The details of this problem are not adding up. Way too much hit and miss and partial information. I think you need to go back and analyze the whole problem step by step from the beginning. So:
1. You have two, separated and independent battery systems, one for starting, one for house, correct?
If so, you cannot draw any conclusion about one system based on what happens with the other. So, just because your starter will crank the engine (with or without combiner, battery switch to all or any other factor) does not necessarily tell you anything at all about what is going on with the house system.
2. You purchased two new house batteries and claim they were fully charged, correct? How do you know they were fully charged? Did you use a shore power charger
or engine alternator
? Did you check the output to confirm it is putting out a full charge? Did you check the before and after voltage at the battery with an accurate, digital meter?

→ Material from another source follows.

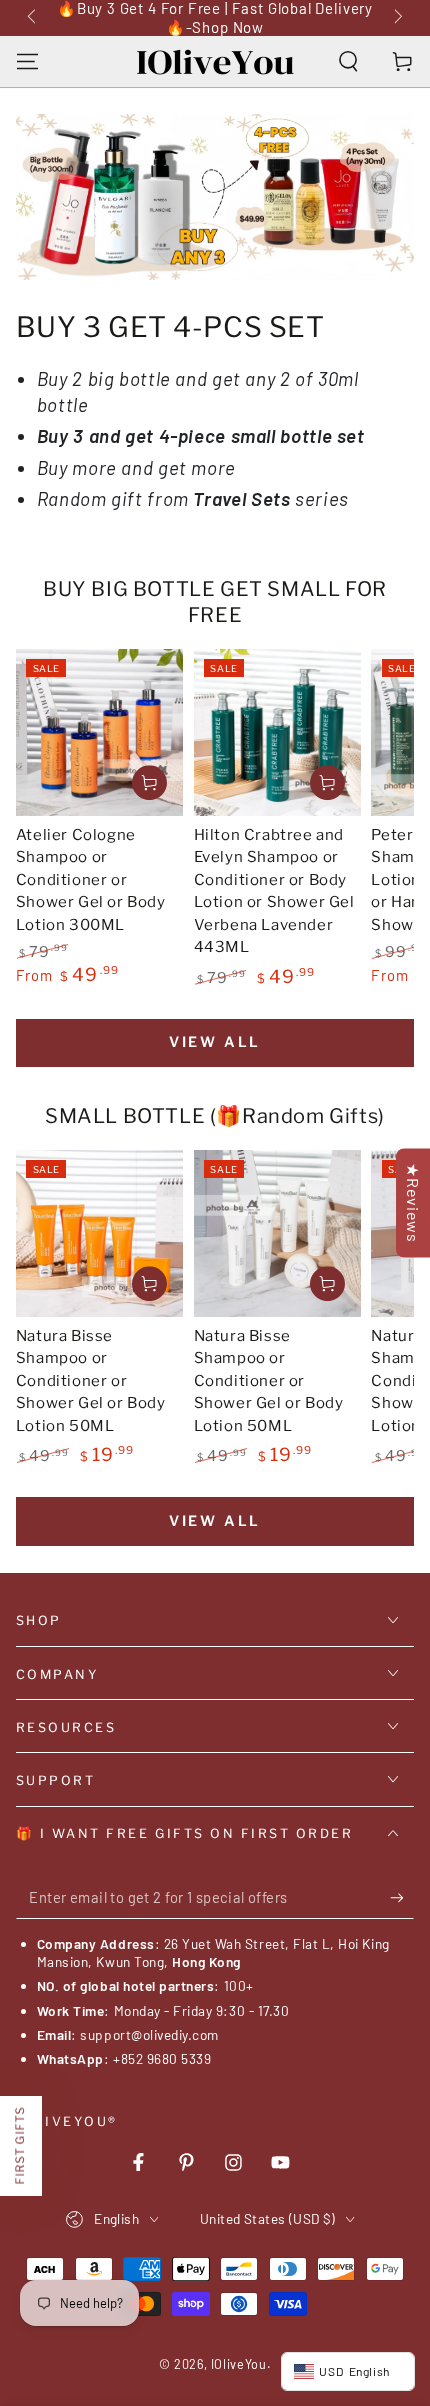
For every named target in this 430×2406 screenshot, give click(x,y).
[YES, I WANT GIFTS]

I had a similar problem with a new boat and didn't have all my tools with me so used a cheap
analog meter to check the battery. It looked charged and the voltage increased when I turned on the charger
so thought it was the battery and bought a new one. No improvement so went out a bought a new digital volt meter and discovered the batter charger was only putting out about 12.5 V, just barely enough to keep the battery alive, but not anywhere close to enough to give it a full charge. You need to check the voltage of the battery and charger with an accurate volt meter to be sure you are getting a charge. You should see around 13.5-14V at the battery terminals when the charger is connected and charging
the battery. Wouldn't hurt to get a hydrometer as well.

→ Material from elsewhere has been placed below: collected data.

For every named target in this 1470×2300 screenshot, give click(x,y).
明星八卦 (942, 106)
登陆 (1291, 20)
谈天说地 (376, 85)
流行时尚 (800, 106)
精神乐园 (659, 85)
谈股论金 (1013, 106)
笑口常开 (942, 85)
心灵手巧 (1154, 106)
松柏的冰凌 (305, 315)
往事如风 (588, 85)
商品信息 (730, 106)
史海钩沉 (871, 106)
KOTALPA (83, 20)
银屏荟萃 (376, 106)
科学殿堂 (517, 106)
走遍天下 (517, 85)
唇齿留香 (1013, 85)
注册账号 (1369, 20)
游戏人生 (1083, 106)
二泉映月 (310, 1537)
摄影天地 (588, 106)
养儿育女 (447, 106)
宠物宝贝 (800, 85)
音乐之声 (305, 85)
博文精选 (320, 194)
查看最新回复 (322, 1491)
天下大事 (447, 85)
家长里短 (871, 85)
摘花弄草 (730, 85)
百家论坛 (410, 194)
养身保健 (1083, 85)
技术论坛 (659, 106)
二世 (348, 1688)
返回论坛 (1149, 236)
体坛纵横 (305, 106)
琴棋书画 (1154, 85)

3. If the batteries are fully charged and you have a short that is draining them to 8V or anything like that in a matter of minutes then you will be seeing hot, melted insulation
, smoke and maybe even fire. Absolutely without a doubt. If you are not seeing something really, really, obviously very hot then a short is not the problem (or not the main problem but could be contributing).
4. The starter draws more power than anything else on the boat. Several things about the starter.

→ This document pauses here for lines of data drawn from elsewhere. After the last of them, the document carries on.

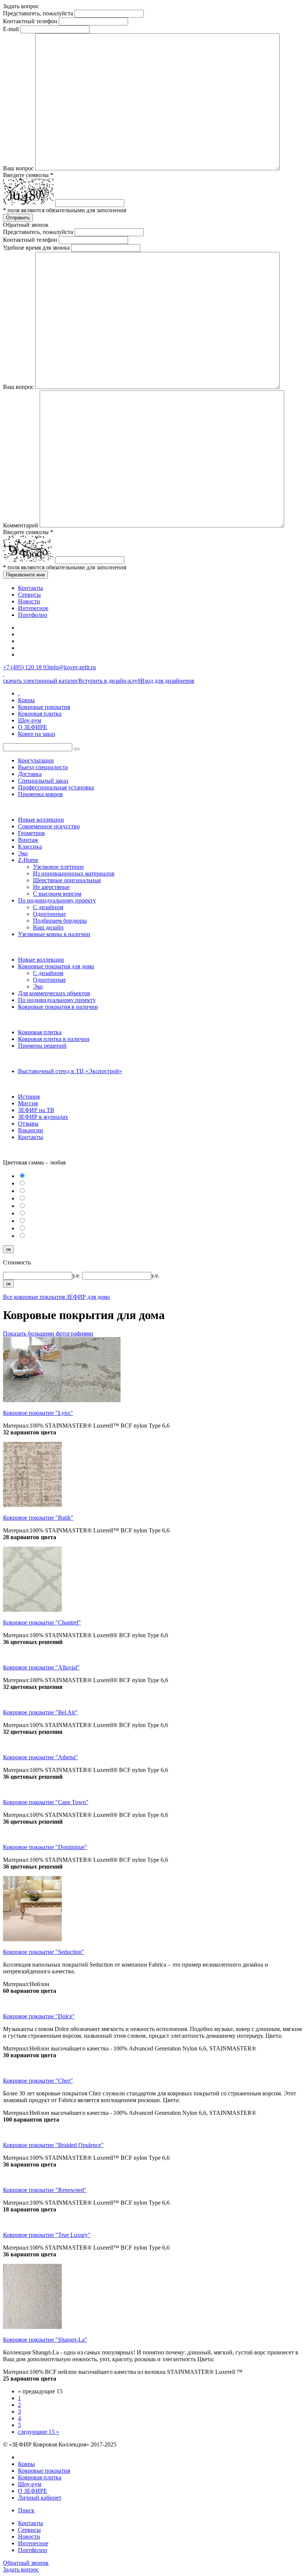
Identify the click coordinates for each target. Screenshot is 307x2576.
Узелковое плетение (58, 867)
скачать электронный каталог (40, 681)
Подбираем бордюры (60, 920)
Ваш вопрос (18, 168)
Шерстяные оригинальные (67, 880)
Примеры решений (42, 1045)
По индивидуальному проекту (57, 900)
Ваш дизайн (48, 927)
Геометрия (31, 833)
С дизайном (48, 907)
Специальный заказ (43, 780)
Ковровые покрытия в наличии (58, 1007)
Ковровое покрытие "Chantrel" (42, 1622)
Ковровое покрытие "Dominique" (45, 1847)
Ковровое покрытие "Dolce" (39, 2016)
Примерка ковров (40, 794)
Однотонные (49, 914)
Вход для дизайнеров (167, 681)
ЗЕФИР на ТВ (36, 1110)
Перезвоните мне (25, 575)
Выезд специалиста (43, 767)
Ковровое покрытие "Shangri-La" (45, 2339)
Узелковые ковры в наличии (54, 934)
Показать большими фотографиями (48, 1333)
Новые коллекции (41, 819)
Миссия (28, 1103)
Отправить (18, 217)
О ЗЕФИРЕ (32, 727)
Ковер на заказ (36, 734)
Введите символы (28, 175)
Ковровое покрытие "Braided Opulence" (53, 2145)
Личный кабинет (39, 2497)
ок (8, 1249)
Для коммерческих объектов (54, 993)
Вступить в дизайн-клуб (109, 681)
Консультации (36, 760)
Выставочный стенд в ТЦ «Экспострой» (70, 1071)
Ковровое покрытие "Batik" (38, 1517)
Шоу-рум (29, 720)
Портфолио (32, 615)
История (29, 1096)
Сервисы (29, 594)
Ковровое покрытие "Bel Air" (40, 1712)
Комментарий (20, 525)
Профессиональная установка (56, 787)
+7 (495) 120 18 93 (26, 667)
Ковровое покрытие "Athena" (40, 1757)
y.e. (77, 1275)
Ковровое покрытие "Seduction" (43, 1952)
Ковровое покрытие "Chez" (38, 2080)
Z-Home (28, 860)
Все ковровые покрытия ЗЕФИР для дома (56, 1297)
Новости (29, 601)
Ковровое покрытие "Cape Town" (45, 1802)
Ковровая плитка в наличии (53, 1039)
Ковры (26, 700)
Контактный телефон (30, 21)
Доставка (30, 774)
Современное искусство (49, 826)
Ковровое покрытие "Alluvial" (41, 1667)
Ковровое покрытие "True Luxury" (47, 2235)
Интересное (33, 608)
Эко (23, 853)
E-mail (11, 29)
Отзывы (28, 1123)
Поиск (26, 2510)
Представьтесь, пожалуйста (38, 13)
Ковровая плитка (39, 713)
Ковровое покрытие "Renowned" (44, 2190)
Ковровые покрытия (44, 707)
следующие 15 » (38, 2432)
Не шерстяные (51, 887)
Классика (30, 846)
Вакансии (30, 1130)
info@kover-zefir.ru (72, 667)
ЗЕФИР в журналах (43, 1117)
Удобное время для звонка (36, 247)
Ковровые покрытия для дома (56, 966)
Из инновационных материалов (74, 873)
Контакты (30, 588)
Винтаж (28, 840)
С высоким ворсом (57, 893)
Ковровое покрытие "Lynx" (38, 1413)
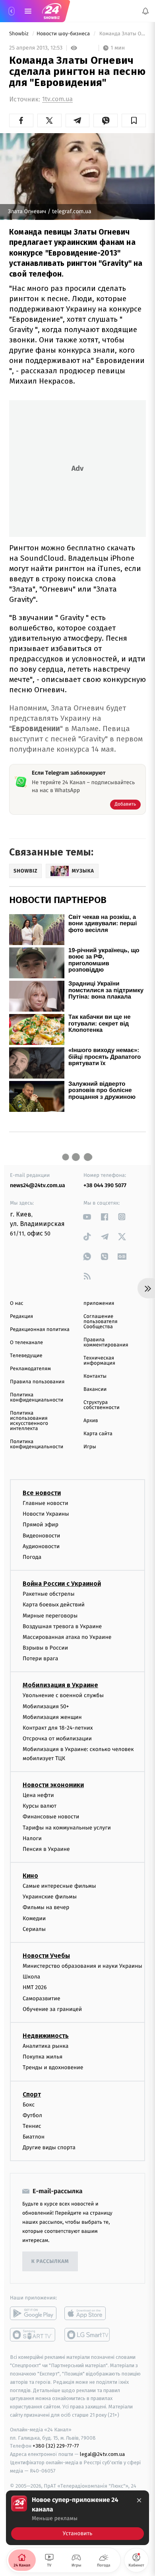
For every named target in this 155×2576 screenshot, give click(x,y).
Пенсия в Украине (46, 1848)
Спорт (32, 2094)
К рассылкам (50, 2262)
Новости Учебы (46, 1955)
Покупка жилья (42, 2056)
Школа (31, 1976)
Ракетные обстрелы (48, 1594)
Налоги (32, 1838)
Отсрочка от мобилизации (57, 1738)
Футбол (32, 2115)
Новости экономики (53, 1785)
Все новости (42, 1493)
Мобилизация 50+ (46, 1706)
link (87, 1217)
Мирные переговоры (50, 1615)
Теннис (32, 2125)
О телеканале (26, 1342)
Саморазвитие (41, 1998)
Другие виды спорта (49, 2147)
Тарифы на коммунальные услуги (67, 1827)
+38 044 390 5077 (104, 1185)
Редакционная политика (40, 1329)
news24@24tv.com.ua (37, 1185)
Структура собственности (101, 1405)
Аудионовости (41, 1546)
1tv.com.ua (57, 99)
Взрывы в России (45, 1647)
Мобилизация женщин (52, 1716)
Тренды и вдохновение (53, 2067)
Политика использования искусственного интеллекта (29, 1421)
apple (87, 2313)
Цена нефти (38, 1795)
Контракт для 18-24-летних (58, 1727)
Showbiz (19, 33)
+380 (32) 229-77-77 (56, 2446)
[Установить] (77, 2518)
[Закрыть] (139, 2500)
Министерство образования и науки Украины (82, 1966)
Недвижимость (46, 2035)
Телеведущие (26, 1355)
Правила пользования (37, 1381)
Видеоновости (41, 1535)
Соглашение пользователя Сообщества (100, 1321)
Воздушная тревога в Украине (62, 1626)
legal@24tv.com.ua (102, 2454)
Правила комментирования (105, 1342)
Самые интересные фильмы (59, 1886)
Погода (32, 1557)
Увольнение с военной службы (63, 1695)
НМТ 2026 (35, 1987)
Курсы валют (39, 1806)
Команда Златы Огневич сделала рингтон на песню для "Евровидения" (122, 33)
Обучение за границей (52, 2008)
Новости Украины (46, 1513)
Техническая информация (99, 1361)
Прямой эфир (40, 1524)
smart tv (33, 2334)
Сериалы (34, 1928)
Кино (30, 1875)
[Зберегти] (133, 120)
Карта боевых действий (54, 1604)
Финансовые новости (51, 1816)
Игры (89, 1446)
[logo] (51, 11)
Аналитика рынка (46, 2046)
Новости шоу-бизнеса (64, 33)
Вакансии (95, 1389)
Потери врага (40, 1658)
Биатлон (34, 2136)
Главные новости (45, 1503)
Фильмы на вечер (46, 1907)
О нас (16, 1303)
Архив (90, 1420)
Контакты (95, 1376)
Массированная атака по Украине (67, 1636)
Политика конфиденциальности (36, 1397)
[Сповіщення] (145, 11)
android (33, 2313)
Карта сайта (97, 1433)
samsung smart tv (87, 2334)
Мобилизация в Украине (60, 1685)
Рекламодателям (30, 1368)
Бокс (29, 2104)
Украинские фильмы (50, 1896)
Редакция (21, 1316)
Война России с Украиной (62, 1583)
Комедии (34, 1918)
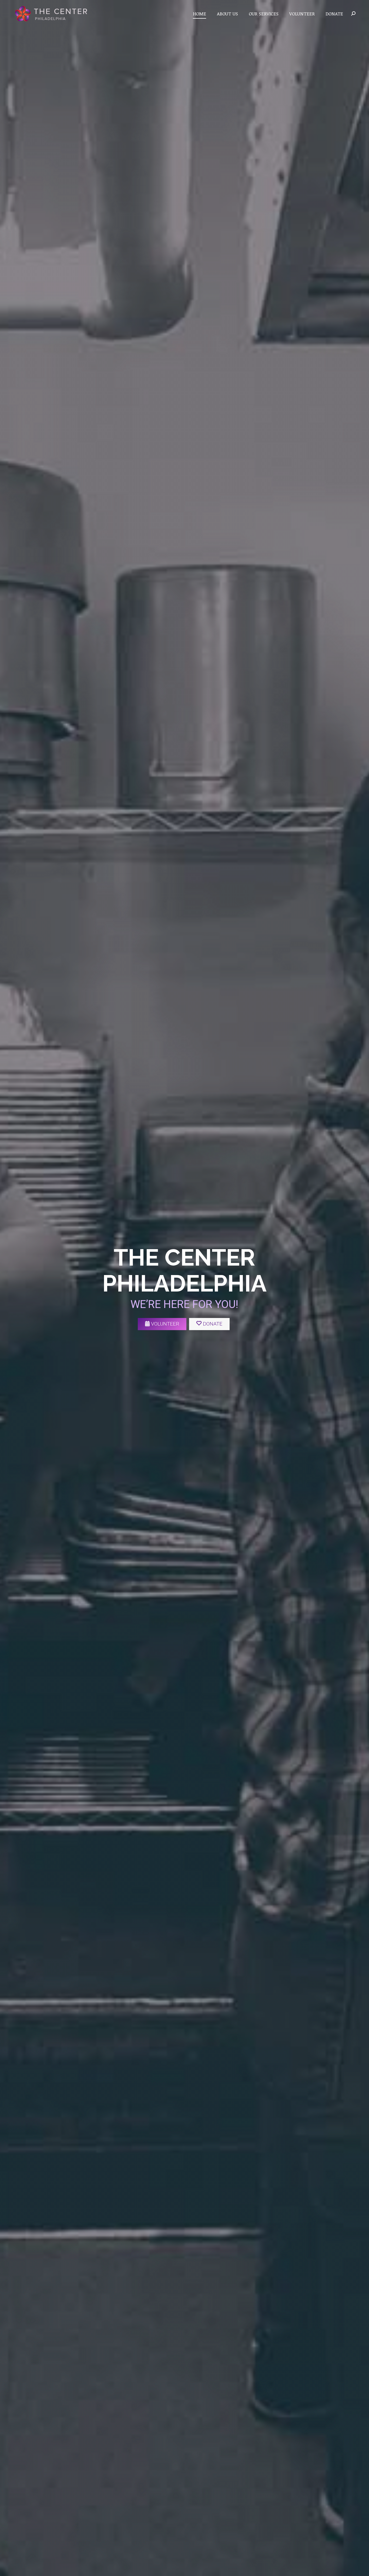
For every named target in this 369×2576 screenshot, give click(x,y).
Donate (212, 1324)
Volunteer (165, 1324)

a. If it still turns over and cranks the engine then it is not burned out.
b. It will be connected directly or almost directly to the battery with large cables
. It should be easy to track and visually confirm if any of those cables
c. If a battery has enough power to crank the engine then anything connected directly
to that battery should also work unless that thing is broken or shorted. That means directly to the plus and minus terminals on the battery, not through any switches, combiners, grounds, etc.
Try all this, write down the data and results and the exact
conditions on how you measured ( for example: with a digital meter at the + & - battery terminals, or from the engine block ground to switch panel postive, or charger on, or engine running, etc) and get back to us.